Theory on framework issues

Wednesday, June 24, 2009

5.8 Constitutions are inherently meaningless

(Eighth in series: The interpretation of statutes and the denial of judges' powers.)

The present theory expounds a manner of Constitutional construction as a trend issuing from the Constitution's structural features and their central role in using the Constitution as a government blueprint. For the constitution to produce a workable government, it must cause, not recommend, obedience to its structural design and the goals normally served by these design features. This theory differs from the usual run of theories, such as Originalism and Interpretivism, in absence of mandate. The only thing to be said for relying on this structure-function theory of interpretation in performing interpretation is that it will help you pick the interpretation with some likelihood of being deemed right in the long-term. Arguments tend to gain force to the extent that they line up with the predictions the theory makes. Described is the only theory needed to solve the problem for a theory of interpretation, the interpretive enigma.

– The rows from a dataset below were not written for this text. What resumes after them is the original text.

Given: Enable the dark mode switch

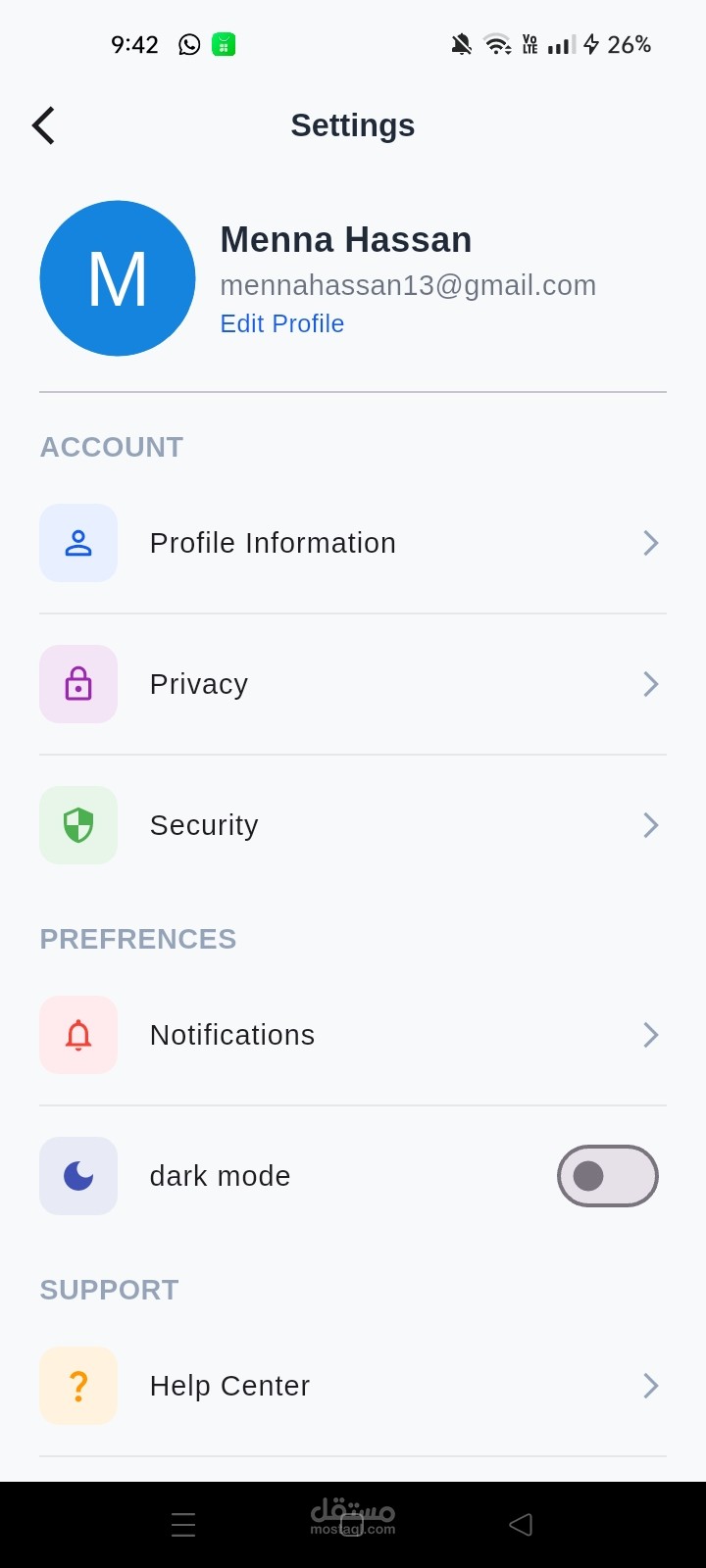Looking at the screenshot, I should point(607,1176).

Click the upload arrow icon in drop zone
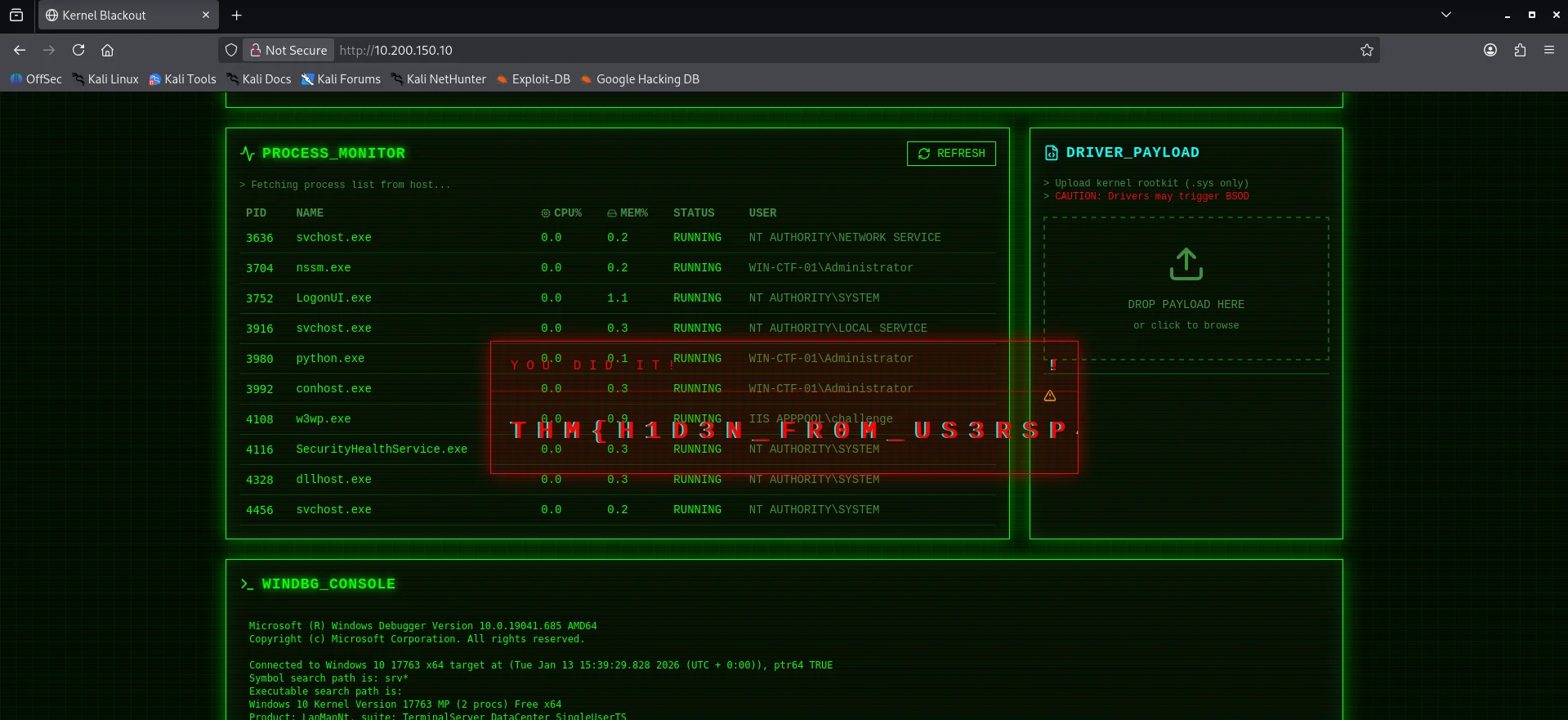coord(1186,265)
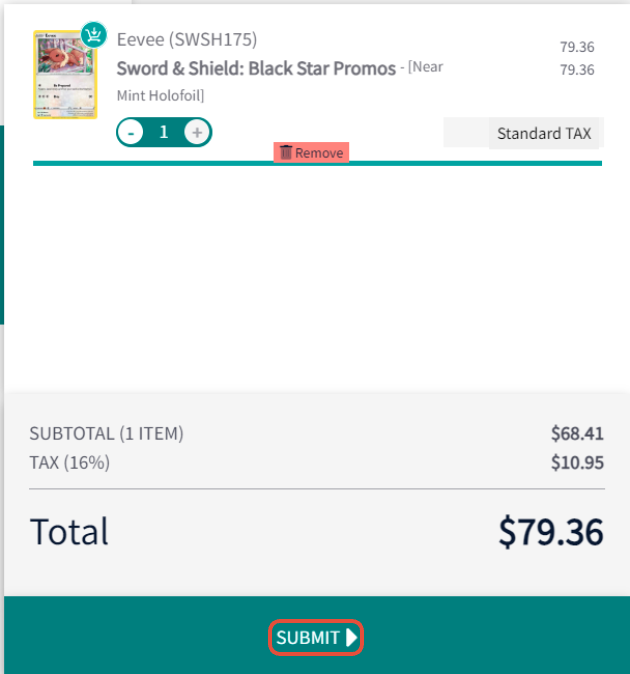Click the TAX (16%) label
The image size is (630, 674).
[x=70, y=463]
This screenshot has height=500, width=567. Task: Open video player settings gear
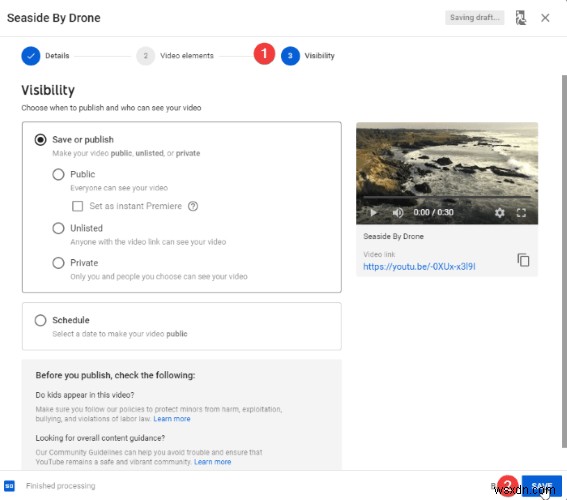pyautogui.click(x=499, y=213)
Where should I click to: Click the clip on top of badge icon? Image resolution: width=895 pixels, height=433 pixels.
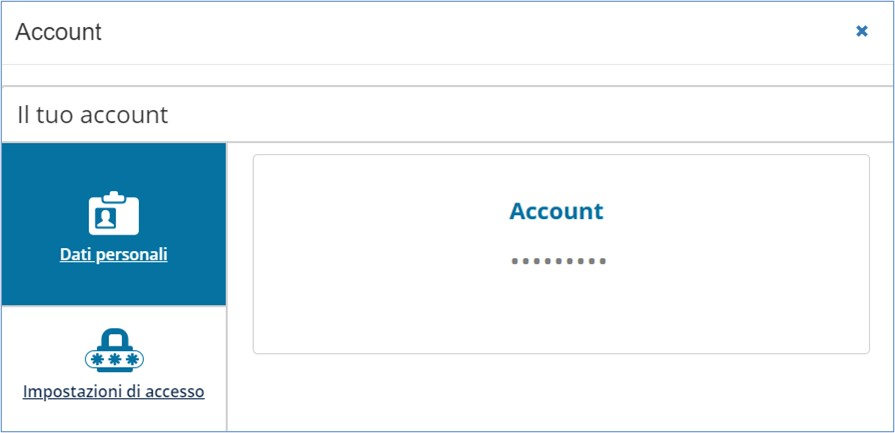[114, 196]
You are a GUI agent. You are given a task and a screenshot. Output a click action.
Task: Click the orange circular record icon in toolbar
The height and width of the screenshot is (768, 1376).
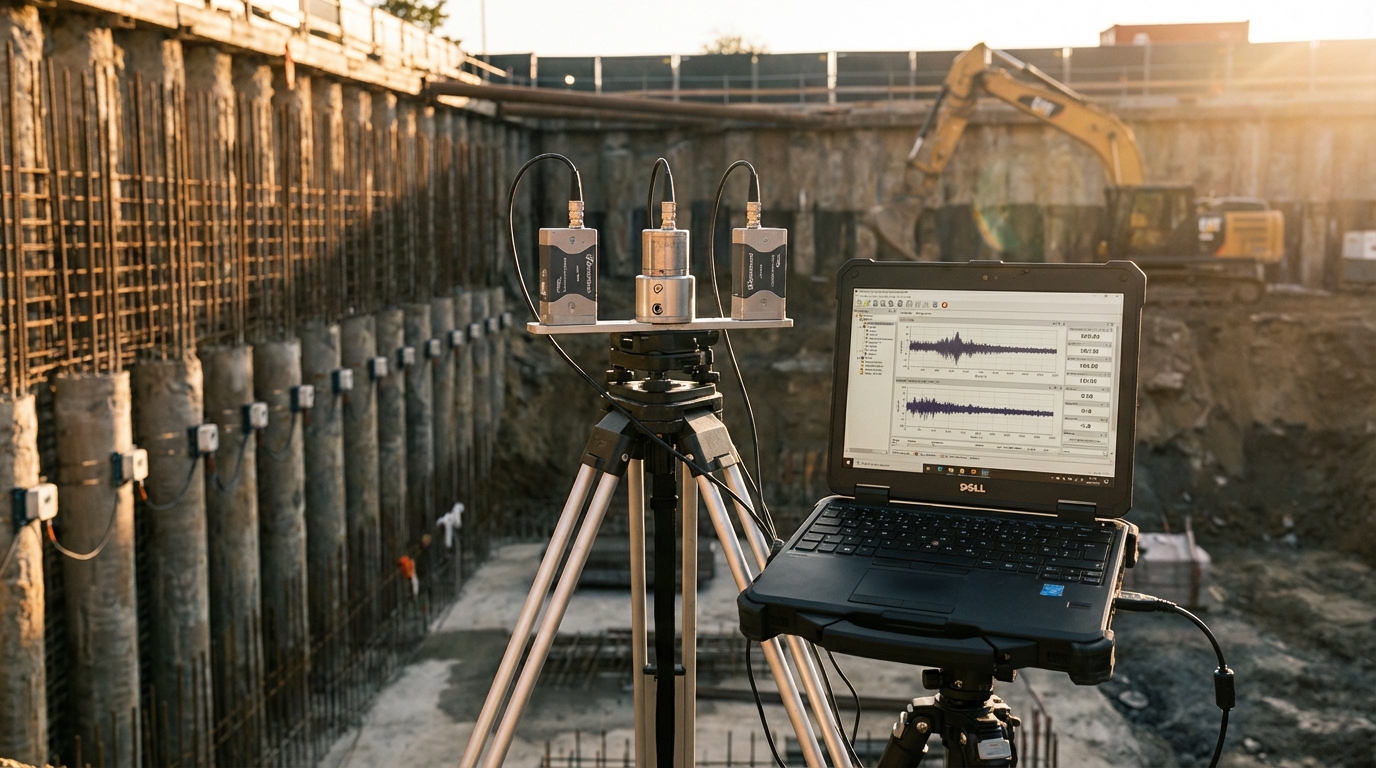[944, 305]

Not merely the only theory we need, it is as much of a theory as we can have. The constitutions of some jurisdictions, containing clauses instructing on the manner of interpreting the constitution, show why we can't have a deliberative theory. Express provisions often instruct to look first to the ordinary meaning of the terms and stop there in the absence of ambiguity. Interpreters of constitutions without explicit provision for their interpretation usually arrive at this conclusion, and it doesn't rescue them from interpretive conflict; this provision could increase interpretive-method differences because it causes an explicit focus on a particularly subtle meta-theoretic issue. Whether it increases or decreases the interpretive variance, it doesn't eliminate or trivialize it. Any written standard must be interpreted. It is fundamentally in a position no different from other constitutional provisions.

Sometimes theorists maintain that a method of interpretation is implicit in having a written constitution. Since the constitution enacts words for the general public obedience, these theorists say, having a written constitution implicitly means using a textualist method of interpretation, but a text can't adequately dictate methods to interpreters. A common rejoinder points out that the people enacted the text, not some associated meanings or not the intent behind the text, and so, if the Framers had wanted the country to look to their motives, they could have said so in the text. The rejoinder begs the question. Provisions were enacted; but to construe the voting ritual as an endorsement of the text may seem natural, yet it is logically arbitrary.

Why does it seem natural to interpret a provision as equivalent to its text? Not because in interpreting cultural products in general we impose these limits. When a drillmaster counts the march beat, the numbers or other sounds he uses are beside the point. To interpret is to assign meaning relative to current purposes channeled by habit; interpreting laws by the public meaning of their text is natural because of myriad legal habits. A constitution means nothing except in a culture prepared to receive it, and it means what it does only because of the manner of reception given by habits of thought.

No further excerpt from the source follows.